### WHAT IS REQUIRED
Gather each line of the records where "will" appears.

**** SOURCE MATERIAL

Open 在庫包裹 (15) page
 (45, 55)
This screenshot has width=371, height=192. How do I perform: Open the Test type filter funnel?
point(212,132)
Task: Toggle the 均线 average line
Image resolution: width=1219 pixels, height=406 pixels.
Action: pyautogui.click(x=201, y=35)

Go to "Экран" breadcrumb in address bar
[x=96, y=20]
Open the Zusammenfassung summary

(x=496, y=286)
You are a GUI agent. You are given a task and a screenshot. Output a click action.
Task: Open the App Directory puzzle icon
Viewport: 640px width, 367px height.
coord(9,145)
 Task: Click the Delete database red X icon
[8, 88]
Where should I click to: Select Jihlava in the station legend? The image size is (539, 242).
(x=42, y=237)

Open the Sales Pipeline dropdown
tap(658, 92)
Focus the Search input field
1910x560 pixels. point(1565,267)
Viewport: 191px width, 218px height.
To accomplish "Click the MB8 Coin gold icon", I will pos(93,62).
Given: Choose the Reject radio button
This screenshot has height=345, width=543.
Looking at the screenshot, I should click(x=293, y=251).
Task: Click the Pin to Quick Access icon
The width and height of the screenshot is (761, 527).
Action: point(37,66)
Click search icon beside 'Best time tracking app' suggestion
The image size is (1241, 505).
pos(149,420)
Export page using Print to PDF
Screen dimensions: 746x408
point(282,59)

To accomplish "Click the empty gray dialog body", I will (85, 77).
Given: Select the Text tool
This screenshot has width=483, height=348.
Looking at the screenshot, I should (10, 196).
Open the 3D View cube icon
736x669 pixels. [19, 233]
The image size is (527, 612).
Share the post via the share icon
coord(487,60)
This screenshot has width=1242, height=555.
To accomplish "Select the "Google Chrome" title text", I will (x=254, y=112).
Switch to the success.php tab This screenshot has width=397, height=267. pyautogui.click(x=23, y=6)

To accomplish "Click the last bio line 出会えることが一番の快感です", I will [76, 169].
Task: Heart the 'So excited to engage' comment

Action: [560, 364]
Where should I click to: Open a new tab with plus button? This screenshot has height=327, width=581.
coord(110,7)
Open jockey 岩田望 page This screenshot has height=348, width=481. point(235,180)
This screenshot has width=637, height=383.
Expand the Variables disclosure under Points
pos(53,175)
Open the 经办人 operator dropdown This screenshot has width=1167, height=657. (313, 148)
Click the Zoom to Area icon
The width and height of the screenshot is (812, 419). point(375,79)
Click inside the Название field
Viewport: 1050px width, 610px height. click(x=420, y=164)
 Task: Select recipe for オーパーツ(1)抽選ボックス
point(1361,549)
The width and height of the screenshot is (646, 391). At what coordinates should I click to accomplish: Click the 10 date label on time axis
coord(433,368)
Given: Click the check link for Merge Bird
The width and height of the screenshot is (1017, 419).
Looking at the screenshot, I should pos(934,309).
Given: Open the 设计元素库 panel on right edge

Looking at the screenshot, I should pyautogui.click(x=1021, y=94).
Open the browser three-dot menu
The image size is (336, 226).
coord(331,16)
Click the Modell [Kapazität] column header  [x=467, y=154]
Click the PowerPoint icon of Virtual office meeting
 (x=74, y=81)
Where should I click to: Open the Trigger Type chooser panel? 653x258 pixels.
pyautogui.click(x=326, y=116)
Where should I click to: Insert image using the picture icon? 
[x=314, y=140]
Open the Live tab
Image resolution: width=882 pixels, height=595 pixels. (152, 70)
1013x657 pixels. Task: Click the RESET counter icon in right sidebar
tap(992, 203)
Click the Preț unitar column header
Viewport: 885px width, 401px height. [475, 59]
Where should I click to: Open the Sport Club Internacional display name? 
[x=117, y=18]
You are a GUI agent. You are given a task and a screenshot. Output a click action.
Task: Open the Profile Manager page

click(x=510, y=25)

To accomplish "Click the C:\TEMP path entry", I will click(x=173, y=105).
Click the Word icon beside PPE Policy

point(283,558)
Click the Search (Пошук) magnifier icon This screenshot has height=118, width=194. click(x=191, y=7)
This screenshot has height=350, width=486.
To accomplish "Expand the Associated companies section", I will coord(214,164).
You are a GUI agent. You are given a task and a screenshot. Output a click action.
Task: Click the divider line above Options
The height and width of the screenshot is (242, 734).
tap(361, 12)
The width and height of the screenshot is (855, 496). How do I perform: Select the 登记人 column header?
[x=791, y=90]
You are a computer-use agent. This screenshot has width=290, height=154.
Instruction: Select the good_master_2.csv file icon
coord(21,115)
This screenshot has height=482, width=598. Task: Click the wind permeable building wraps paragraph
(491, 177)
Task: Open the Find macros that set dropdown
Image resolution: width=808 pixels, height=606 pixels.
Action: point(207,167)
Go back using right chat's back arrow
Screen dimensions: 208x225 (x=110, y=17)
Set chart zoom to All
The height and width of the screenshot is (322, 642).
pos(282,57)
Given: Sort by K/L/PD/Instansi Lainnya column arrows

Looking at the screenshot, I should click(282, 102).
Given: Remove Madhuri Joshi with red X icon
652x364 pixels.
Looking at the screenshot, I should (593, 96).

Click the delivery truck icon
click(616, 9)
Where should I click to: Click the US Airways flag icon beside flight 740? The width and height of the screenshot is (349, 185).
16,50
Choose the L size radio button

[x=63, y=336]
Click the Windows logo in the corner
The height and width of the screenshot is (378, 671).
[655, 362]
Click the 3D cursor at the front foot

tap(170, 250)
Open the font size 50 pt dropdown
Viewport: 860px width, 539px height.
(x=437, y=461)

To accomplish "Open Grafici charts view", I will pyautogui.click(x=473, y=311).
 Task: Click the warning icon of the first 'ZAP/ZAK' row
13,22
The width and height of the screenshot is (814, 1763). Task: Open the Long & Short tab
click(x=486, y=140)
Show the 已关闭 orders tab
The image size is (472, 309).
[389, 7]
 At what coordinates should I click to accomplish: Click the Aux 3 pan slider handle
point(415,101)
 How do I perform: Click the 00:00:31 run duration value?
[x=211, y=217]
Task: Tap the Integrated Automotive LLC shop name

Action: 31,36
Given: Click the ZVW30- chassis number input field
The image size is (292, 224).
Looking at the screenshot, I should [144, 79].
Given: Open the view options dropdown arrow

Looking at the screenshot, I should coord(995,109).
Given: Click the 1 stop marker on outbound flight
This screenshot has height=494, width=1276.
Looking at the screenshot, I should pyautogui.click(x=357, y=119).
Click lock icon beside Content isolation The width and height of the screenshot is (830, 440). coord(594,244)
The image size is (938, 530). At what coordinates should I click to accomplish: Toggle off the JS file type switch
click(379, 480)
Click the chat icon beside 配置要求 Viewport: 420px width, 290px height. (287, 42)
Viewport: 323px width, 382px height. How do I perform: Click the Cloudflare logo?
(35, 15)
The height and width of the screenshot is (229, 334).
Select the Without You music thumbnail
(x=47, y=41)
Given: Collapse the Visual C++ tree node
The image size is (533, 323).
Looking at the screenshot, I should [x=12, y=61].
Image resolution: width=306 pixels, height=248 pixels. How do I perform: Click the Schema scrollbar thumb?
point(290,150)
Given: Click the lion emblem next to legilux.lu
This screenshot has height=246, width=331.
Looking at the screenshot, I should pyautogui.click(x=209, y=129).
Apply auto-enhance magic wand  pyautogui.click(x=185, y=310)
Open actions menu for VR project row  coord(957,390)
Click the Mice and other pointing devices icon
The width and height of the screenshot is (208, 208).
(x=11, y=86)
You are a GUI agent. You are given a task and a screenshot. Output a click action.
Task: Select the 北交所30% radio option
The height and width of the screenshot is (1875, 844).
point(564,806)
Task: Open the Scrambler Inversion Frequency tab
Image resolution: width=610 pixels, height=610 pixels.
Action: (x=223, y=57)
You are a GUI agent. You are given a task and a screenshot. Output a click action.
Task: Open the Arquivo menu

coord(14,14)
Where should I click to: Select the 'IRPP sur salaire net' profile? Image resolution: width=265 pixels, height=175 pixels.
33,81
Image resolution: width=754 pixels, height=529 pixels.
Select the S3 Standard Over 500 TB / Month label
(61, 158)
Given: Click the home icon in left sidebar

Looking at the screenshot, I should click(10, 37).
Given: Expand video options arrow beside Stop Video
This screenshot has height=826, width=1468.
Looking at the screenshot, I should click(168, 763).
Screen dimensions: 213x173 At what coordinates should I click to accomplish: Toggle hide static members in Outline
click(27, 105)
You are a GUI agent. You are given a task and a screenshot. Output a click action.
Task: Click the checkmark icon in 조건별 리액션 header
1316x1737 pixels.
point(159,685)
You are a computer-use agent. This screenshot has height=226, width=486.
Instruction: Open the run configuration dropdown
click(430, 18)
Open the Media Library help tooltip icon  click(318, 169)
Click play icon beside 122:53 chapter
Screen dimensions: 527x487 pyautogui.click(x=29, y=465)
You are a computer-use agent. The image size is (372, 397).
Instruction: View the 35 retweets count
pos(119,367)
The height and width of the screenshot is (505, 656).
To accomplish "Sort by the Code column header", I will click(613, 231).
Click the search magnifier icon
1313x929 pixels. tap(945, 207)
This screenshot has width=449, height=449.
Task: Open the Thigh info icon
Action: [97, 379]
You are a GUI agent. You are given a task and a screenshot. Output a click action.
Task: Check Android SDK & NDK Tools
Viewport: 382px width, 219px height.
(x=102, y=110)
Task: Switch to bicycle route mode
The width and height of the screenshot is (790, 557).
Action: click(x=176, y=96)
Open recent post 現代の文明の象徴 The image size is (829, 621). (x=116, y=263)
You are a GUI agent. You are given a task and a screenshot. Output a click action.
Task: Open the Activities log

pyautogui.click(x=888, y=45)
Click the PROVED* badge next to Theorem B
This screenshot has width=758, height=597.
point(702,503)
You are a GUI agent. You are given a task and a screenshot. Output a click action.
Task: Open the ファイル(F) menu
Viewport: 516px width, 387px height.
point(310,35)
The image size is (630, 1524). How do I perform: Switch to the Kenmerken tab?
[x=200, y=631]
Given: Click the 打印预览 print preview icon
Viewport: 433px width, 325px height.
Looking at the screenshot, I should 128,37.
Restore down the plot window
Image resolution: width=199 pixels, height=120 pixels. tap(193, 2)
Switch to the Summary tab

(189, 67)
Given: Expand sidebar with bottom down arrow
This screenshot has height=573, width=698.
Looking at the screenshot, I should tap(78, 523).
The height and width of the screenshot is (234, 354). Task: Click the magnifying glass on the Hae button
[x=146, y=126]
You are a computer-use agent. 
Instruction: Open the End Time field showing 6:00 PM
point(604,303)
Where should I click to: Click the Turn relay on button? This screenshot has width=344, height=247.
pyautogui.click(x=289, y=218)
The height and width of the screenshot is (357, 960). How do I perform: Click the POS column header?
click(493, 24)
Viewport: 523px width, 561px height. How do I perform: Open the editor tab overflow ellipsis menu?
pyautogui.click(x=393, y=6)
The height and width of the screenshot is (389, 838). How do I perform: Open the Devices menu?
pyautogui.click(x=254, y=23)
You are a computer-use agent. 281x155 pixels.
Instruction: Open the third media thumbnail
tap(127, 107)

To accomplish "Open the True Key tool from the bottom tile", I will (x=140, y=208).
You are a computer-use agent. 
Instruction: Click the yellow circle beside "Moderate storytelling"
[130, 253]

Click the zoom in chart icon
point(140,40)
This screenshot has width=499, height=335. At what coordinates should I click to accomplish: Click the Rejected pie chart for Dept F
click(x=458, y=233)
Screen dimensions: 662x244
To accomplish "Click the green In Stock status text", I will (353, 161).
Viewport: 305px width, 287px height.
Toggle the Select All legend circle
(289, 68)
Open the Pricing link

********

### RESPONSE
To accomplish "Click the MB8 Coin gold icon", I will pos(93,62).
To accomplish "Click the empty gray dialog body", I will (85, 77).
To accomplish "Select the "Google Chrome" title text", I will (x=254, y=112).
To accomplish "Click the last bio line 出会えることが一番の快感です", I will [76, 169].
To accomplish "Click the C:\TEMP path entry", I will click(x=173, y=105).
To accomplish "Expand the Associated companies section", I will coord(214,164).
To accomplish "Open Grafici charts view", I will pyautogui.click(x=473, y=311).
To accomplish "Sort by the Code column header", I will click(613, 231).
To accomplish "Open the True Key tool from the bottom tile", I will (x=140, y=208).
To accomplish "Click the green In Stock status text", I will (353, 161).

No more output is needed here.